Strategic investments are often used to raise capital and credibility for new companies which are struggling to make their way in the market. Larger companies make strategic investments in smaller ones for an assortment of reasons: The investment is made because the smaller company makes similar products
The smaller company may eventually become a client of the big company
The smaller company might be working on new and innovative technologies and ideas
Wouldn't an acquisition of the smaller company be better?
Industry experts disagree. For the smaller company, the 'strategic investment' arrangement is often beneficial as it allows the company to remain autonomous, and it encourages other investors to get involved, since they believe that they may profit from their investments.
Larger companies also benefit from these arrangements because they carry less risk than acquisitions, allowing the bigger company to receive benefits from the smaller company when it does well, or to jettison the investment if the situation does not work out.
How does it work?
Strategic investment begins with identifying and evaluating various projects and making a selection that is likely to boost the company's competitive advantage.
In a strategic investment, the investor generally acquires common or preferred stocks in the target company. A loan may also be taken for acquiring the debt securities of the target company.
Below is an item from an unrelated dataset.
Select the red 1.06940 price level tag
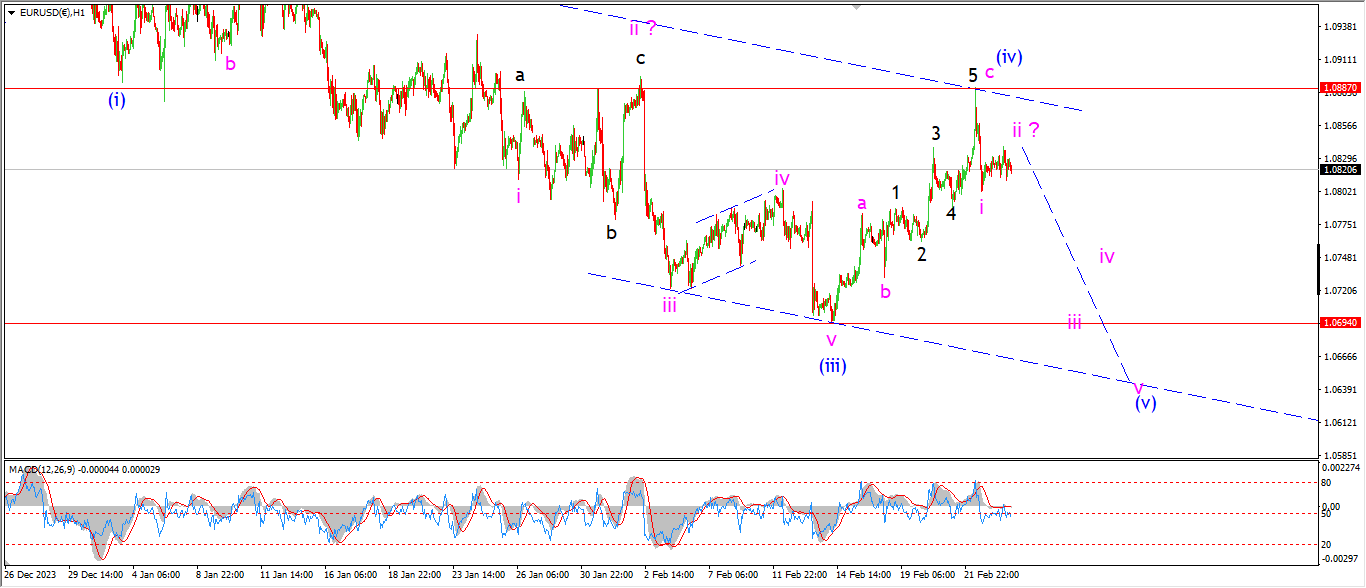Viewport: 1366px width, 588px height. (x=1339, y=323)
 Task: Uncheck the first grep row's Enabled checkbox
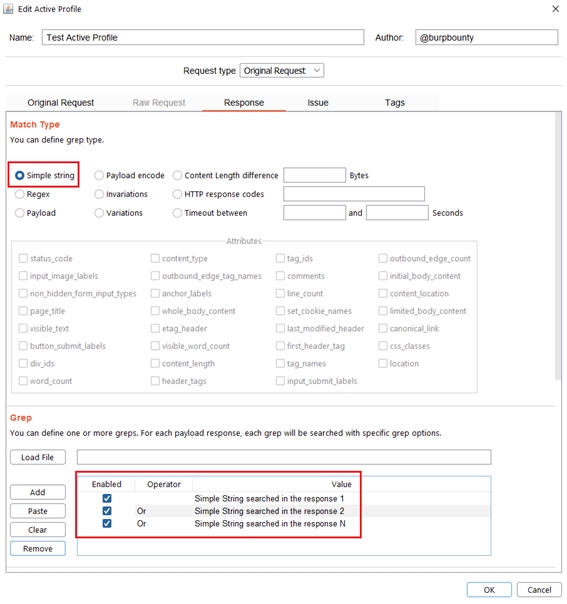pos(107,498)
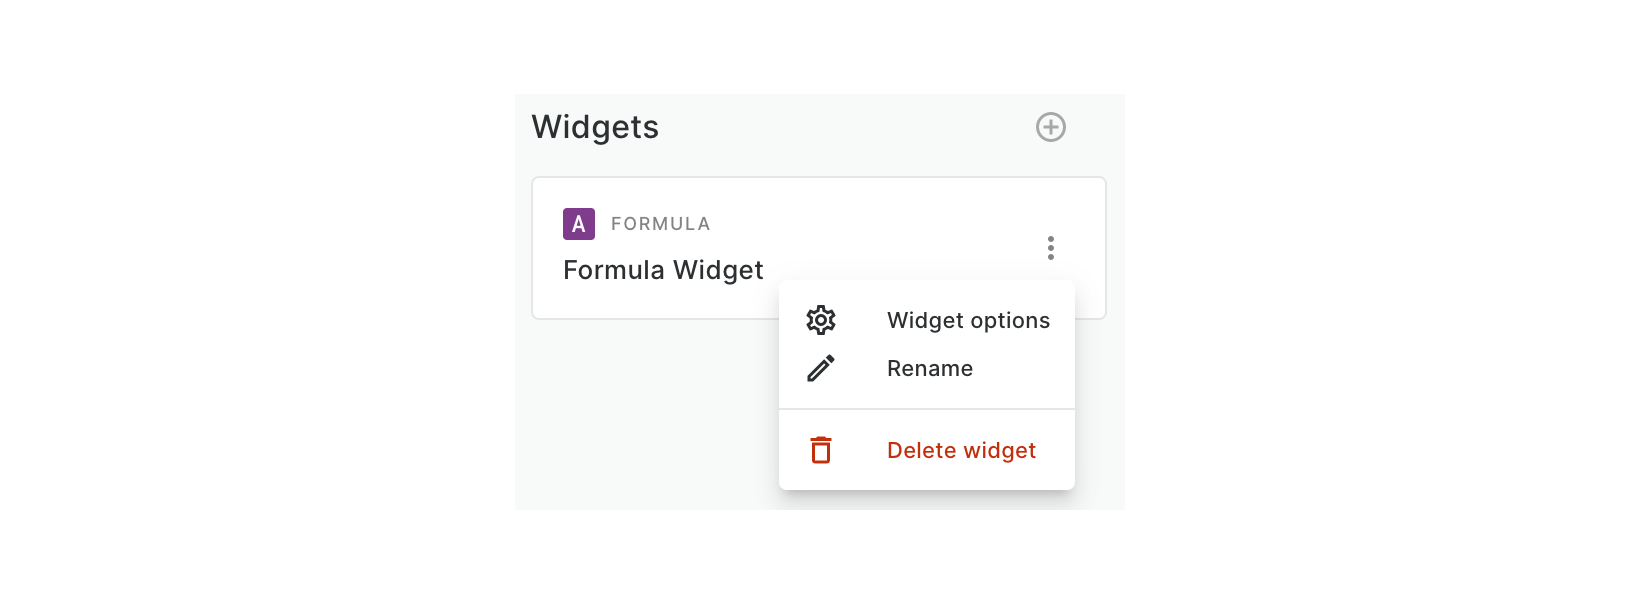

Moreover, the two companies may enter into supply and sourcing contracts, technology-sharing agreements or research and development agreements.
They may also form separate, joint-venture entities for engaging in specified businesses. A strategic investment typically influences what a company does (what products/services it offers), where it does it (the locations of its operations) and/or how it does it (processes and practices).
What are the benefits and risks involved?
Some of the benefits involved in strategic investing include the following:
Strategic investment gives the investing company access to resources at a fairly low cost. For instance, when the targeted company's business is to develop technology, which the investing company find useful, the latter can make a strategic investment in the former company instead of developing its own technology. This will reduce the cost of developing that technology to a great extent.
For the investing company, an investment is usually made in exchange for a share of control over the company. This allows the company to protect its investment, and to shape the direction of the smaller company's business and product lines.On the flip side:
The process of identifying and evaluating various strategic investment options could be significantly complex, time consuming and expensive.
The larger company may express a desire to take over the smaller company at some point in the future, once the small company has proved itself viable and productive.
If the smaller company fails to keep up to its agreement due to any reason, there is always the threat of the investment being pulled out.